Prise en compte de l’après-mine
Dans les textes actuels, mais également dans les discussions récentes concernant la réforme, l’après-mine n’est pas prise en compte. Or, comment traiter raisonnablement les questions environnementales et sanitaires de la mine, en en faisant abstraction ? Il faut instaurer des règles claires et strictes sur la gestion du site après sa fermeture, et ce, dès la phase exploratoire. FNE propose que cette question soit encadrée dès le dépôt du dossier de demande du permis d'exploration et que soit instituée la possibilité du retrait du titre minier, en cas de non-respect des engagements par l’exploitant. Ni l’État, ni le contribuable ne devrait se porter garant en cas de faillite d’une entreprise minière (cf. Art L155-3 et projet de loi 2016) ! Ainsi, SystExt défend la création d’un fond d’indemnisation de l’après-mine, financé par la compagnie exploitante, et qui aille au-delà des simples garanties financières existantes.

Implantation de la mine dans le territoire et schéma de développement
FNE souhaite que la demande du permis de recherche évalue également la capacité du projet minier à s'intégrer dans le territoire concerné. Cette évaluation devra prendre en compte les aspects humains, environnementaux, climatiques, sociaux, et économiques sur le long terme, en accord avec les projets de développement locaux. Par ailleurs, FNE et SystExt pensent qu'il faut cesser de voir l'extraction minière comme une nécessité systématique, et converger vers un classement du sous-sol comme bien commun de la Nation, qu’il convient de gérer durablement. De manière étendue, SystExt demande que l’exploitation du sous-sol se fasse de façon priorisée, en accord avec la mise en place d’une politique minérale nationale qui réponde aux besoins réels. Les conflits d’usage (eau, terres agricoles etc) doivent absolument être anticipés et intégrés dans les arbitrages.

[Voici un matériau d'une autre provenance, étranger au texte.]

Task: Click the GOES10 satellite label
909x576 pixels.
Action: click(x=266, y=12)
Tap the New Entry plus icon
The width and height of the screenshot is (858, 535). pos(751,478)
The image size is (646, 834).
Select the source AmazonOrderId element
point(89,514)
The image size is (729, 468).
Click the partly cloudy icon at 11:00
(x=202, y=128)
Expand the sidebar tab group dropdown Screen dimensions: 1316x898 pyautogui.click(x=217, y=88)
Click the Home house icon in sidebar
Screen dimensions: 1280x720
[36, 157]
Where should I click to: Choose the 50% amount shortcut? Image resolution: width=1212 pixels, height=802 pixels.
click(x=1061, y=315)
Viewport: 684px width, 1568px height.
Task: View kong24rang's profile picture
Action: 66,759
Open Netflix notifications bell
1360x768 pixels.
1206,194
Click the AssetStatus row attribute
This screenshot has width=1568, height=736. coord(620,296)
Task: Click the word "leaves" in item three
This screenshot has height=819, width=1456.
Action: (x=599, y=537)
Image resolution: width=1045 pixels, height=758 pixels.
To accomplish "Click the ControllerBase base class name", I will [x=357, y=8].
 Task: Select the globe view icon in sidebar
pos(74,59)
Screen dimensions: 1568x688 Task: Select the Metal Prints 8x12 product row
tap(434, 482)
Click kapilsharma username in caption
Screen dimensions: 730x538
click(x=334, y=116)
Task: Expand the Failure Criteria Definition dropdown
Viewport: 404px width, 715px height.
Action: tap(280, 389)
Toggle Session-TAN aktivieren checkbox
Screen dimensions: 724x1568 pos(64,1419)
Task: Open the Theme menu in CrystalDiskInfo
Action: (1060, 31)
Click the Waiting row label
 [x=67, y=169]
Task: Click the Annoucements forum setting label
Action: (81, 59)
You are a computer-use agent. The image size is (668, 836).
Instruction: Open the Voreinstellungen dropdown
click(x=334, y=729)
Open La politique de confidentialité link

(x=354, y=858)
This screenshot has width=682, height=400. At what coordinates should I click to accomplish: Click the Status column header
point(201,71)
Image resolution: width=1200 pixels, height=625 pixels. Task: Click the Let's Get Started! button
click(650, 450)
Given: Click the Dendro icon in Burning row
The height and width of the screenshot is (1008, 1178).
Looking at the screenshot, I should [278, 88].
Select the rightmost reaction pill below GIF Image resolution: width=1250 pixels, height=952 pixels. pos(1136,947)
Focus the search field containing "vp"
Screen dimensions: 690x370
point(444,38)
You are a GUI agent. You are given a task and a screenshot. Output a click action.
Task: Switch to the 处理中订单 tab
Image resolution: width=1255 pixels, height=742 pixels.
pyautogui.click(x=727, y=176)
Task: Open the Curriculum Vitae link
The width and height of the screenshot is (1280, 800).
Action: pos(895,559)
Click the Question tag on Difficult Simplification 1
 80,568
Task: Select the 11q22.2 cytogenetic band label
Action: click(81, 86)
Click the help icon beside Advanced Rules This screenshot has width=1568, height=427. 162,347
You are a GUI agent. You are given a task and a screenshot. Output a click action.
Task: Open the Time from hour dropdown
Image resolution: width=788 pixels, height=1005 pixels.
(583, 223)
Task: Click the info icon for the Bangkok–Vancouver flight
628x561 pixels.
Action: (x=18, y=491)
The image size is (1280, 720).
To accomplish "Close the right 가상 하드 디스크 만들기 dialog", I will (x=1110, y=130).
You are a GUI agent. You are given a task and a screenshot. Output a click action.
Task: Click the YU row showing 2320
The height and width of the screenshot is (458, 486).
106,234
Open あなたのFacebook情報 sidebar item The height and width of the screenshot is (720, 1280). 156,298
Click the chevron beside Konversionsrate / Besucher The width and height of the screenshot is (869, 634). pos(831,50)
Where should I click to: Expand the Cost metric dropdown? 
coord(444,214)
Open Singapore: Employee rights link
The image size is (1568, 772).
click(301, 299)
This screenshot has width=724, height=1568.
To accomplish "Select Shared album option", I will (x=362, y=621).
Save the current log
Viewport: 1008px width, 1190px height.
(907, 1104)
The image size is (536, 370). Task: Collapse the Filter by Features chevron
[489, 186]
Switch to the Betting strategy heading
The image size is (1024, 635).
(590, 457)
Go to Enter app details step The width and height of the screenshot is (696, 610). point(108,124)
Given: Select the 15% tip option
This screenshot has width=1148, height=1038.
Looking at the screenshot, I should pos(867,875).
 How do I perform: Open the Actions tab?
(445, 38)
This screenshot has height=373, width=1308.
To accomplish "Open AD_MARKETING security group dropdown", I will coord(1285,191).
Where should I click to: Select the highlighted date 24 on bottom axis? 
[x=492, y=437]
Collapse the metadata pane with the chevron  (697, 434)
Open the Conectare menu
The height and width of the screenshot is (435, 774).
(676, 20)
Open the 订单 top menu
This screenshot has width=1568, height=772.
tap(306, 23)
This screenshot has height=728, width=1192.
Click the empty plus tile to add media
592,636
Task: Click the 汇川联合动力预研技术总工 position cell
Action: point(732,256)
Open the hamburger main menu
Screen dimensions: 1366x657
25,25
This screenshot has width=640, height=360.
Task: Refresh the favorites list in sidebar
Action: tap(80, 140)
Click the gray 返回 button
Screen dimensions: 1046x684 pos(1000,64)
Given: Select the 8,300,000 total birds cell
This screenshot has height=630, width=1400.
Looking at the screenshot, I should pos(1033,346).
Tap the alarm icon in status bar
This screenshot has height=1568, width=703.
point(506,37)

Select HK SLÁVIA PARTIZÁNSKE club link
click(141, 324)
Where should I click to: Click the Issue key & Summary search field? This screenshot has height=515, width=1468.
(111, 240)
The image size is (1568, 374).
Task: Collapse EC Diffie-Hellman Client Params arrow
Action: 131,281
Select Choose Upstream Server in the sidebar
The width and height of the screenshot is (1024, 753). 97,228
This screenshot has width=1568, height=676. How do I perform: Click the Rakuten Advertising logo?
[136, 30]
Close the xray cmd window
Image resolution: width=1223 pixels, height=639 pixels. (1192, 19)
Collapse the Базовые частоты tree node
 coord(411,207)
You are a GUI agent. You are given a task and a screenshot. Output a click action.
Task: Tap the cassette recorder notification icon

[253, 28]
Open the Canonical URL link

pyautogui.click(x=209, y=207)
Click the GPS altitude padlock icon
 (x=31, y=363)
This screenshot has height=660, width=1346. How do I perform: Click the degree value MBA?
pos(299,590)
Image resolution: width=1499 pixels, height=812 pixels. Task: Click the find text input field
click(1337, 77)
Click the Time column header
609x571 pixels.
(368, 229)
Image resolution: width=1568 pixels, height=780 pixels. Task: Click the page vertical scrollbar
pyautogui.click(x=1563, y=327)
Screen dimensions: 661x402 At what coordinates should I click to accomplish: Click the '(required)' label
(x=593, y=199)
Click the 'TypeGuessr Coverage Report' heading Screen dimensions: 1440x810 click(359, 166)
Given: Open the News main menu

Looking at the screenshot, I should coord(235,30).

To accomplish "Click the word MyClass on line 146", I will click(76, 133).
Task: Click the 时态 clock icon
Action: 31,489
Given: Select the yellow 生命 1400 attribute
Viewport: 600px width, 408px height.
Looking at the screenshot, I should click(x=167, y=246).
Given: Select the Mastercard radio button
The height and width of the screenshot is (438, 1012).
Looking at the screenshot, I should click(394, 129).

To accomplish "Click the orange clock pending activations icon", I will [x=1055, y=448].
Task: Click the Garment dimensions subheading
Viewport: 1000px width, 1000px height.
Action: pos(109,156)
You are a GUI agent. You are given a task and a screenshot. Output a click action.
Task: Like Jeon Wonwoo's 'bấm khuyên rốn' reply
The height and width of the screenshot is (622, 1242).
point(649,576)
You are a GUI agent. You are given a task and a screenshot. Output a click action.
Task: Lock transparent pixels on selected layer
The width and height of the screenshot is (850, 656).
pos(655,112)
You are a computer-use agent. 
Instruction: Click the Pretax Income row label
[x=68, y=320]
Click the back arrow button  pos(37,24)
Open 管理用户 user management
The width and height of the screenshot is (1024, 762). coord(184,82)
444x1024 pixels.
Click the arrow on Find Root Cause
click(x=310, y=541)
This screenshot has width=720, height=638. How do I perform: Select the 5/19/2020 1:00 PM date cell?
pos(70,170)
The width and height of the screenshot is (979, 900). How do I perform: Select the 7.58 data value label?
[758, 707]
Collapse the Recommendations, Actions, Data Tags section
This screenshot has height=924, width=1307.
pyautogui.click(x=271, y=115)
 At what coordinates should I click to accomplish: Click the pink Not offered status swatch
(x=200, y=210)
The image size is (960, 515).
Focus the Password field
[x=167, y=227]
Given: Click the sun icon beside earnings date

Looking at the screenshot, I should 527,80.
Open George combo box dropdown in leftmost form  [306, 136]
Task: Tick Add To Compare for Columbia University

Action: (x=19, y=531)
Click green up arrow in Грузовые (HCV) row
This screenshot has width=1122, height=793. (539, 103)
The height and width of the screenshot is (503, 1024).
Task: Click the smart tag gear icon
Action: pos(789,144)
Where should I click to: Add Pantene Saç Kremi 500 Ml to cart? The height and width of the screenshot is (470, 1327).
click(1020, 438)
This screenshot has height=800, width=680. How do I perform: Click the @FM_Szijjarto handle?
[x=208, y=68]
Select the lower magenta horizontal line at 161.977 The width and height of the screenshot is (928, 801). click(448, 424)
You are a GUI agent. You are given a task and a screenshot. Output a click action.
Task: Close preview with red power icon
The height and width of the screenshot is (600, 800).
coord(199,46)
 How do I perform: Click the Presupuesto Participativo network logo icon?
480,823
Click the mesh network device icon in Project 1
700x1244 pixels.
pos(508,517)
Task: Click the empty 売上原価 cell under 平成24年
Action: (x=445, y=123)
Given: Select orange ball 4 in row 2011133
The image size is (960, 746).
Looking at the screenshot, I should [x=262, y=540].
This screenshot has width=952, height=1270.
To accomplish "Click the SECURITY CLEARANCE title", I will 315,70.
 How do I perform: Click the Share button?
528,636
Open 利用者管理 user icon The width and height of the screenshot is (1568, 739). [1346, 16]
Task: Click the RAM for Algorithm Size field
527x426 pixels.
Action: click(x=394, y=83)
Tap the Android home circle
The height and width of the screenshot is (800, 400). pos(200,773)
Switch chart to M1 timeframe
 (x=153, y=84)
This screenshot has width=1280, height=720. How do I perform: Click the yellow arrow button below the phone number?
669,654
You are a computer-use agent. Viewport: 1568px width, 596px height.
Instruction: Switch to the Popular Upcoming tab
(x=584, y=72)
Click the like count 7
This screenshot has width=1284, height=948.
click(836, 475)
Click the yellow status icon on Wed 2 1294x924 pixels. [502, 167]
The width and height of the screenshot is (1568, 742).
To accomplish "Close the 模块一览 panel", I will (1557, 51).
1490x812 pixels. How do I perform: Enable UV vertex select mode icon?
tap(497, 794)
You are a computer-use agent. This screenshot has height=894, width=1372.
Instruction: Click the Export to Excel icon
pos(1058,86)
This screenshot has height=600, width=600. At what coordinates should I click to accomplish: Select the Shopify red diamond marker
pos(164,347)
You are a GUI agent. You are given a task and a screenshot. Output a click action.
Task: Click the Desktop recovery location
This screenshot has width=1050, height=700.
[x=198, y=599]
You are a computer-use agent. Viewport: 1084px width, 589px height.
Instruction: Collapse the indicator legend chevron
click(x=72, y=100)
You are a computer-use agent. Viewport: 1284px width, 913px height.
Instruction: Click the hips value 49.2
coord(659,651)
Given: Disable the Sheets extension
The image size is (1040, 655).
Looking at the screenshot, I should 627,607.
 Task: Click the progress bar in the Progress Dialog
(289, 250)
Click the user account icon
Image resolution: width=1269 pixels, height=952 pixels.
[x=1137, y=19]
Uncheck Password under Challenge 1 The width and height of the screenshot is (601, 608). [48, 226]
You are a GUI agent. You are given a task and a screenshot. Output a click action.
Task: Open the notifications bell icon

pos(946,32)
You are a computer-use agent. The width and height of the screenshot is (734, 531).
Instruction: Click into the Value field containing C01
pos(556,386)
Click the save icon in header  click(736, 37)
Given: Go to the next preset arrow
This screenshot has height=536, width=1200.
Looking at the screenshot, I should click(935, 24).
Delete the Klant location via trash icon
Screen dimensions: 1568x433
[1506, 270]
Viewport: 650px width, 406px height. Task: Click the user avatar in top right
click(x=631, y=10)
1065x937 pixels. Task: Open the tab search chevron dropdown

Prioriser l’économie circulaire
Les principes d’économie circulaire (recyclage, conception de produits sobres avec du matériel changeable ou réutilisable et non obsolescent, etc.) doivent désormais constituer un pilier du code minier. A cet effet, FNE suggère que soient mises en place des mesures fiscales qui soutiennent la réparabilité des produits, et qui favorisent les ressources secondaires (issues du recyclage) par rapport aux ressources primaires (issus de l'extraction minière).

CONCLUSIONS/PERSPECTIVES

Il y a de grandes attentes par rapport à cette nouvelle réforme du code minier. Aux questions environnementales et sanitaires, s’ajoute la prise en compte des attentes de la société civile et des populations. Cette initative invite à repenser la démocratisation et de la question des ressources minérales dans notre pays. Le débat devra être élargi et transparent, ce qui va à l'encontre des intentions de soumettre toute ou partie de cette réforme à l’ordonnance du gouvernement.